A unique feature of this study is the inclusion of data on STI incidence prior to initiation of PrEP. Among the 1,378 participants for whom STI testing data were available prior to study enrollment, the incidence of any STI increased 41 percent from the time prior to study enrollment to study follow-up (incidence rate ratio, 1.41 [95 percent confidence interval (CI), 1.29-1.56]). Much (but not all) of this increase is explained by increased testing frequency leading to increased detection of asymptomatic infections; after adjusting for the increased STI testing frequency, the incidence increased 12 percent for any STI (incidence rate ratio, 1.12 [95 percent CI, 1.02-1.23]) and 17 percent for chlamydia (incidence rate ratio, 1.17 [95 percent CI, 1.04-1.33]). For previously PrEP-naïve participants, these numbers were 21 (incidence rate ratio, 1.21 [95 percent CI, 1.06-1.39]) and 38 (incidence rate ratio, 1.38 [95 percent CI, 1.13-1.66]) percent, respectively.

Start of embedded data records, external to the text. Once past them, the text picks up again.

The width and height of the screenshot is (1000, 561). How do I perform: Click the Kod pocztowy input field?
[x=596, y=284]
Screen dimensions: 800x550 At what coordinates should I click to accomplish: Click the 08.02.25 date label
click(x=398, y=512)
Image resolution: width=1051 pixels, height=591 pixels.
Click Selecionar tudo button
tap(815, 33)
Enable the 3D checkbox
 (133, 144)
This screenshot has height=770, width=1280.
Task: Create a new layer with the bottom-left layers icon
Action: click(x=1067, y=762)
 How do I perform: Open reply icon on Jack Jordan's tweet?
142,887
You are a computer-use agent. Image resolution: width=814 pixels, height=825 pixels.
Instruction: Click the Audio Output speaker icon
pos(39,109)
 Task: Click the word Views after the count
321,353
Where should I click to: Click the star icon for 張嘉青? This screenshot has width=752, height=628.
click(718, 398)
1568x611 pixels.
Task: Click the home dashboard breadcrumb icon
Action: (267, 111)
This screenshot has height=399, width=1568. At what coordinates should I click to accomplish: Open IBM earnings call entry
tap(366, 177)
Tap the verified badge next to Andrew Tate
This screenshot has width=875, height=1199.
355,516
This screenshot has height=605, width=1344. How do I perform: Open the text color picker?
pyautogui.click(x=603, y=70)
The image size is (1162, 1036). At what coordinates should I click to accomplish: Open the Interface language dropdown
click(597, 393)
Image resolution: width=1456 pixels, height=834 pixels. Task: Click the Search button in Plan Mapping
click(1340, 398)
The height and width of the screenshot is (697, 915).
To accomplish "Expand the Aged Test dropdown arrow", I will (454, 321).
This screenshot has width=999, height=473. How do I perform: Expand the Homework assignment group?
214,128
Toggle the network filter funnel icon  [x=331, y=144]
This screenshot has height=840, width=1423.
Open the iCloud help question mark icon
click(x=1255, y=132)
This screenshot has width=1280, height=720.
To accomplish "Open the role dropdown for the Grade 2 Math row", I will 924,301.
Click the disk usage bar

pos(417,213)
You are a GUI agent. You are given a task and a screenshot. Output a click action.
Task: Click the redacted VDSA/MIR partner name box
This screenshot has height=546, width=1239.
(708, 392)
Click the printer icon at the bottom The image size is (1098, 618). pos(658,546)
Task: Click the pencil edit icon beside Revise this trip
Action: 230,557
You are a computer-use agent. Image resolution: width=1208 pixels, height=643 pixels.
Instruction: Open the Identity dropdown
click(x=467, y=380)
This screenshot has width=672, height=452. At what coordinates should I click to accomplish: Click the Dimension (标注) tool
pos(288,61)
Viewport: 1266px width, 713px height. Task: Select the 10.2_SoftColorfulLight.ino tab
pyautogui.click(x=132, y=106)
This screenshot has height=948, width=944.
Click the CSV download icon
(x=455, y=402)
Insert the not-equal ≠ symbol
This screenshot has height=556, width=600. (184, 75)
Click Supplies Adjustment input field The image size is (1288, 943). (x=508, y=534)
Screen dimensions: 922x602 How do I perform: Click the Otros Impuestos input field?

These findings highlight the importance of regularly screening patients on PrEP for incident STI, as well as the potential for concentration of the majority of incident bacterial STI within a subset of PrEP recipients; the accompanying editorial emphasizes that these findings should not be a deterrent to the prescription of PrEP. Increased screening and treatment, perhaps along with expedited partner therapy, may reduce STI prevalence.
Chronic Fatigue Syndrome: Can We Predict Its Development?
Reviewed by Terri Stillwell, MD
Chronic fatigue syndrome (CFS), or systemic exertion intolerance disease, can be a challenging condition for all involved. And, while the underlying cause of CFS remains unknown, infectious diseases physicians will often assist with these patients, given the temporal relationship with acute Epstein-Barr virus (EBV) infection. In a recent article in The Journal of Pediatrics, the authors developed and then validated a severity scale for college students with infectious mononucleosis to see if one could predict who might later develop CFS.
Prospectively, this study enrolled otherwise healthy college students, aged 18 to 23 years of age. If a student subsequently developed clinical infectious mononucleosis they were evaluated by the local university health services to confirm diagnosis of EBV disease. Using the study’s severity scale, these visits were then independently reviewed and each patient’s score recorded. Six months later, patients were contacted and clinically evaluated to assess for potential development of CFS.
Among the study’s enrolled students, 126 went on to develop infectious mononucleosis. The study showed that patients with two or more risk factors for severe infection were at a 12 percent risk for hospitalization. In those patients that completed follow-up (n = 65), 52.3 percent of patients did not meet any CFS criteria at 6 months; 12.3 percent met two or more criteria of CFS. Based on this study’s severity scale, severity of infection was significantly associated with diagnosis of CFS (P < 0.05).
Although this study was limited to a single university setting, the severity score developed seemed to identify those at risk for future development of CFS. While further research is needed, this study may provide the ability to predict those who go on to develop concerns for CFS, allowing providers to give preemptive anticipatory guidance.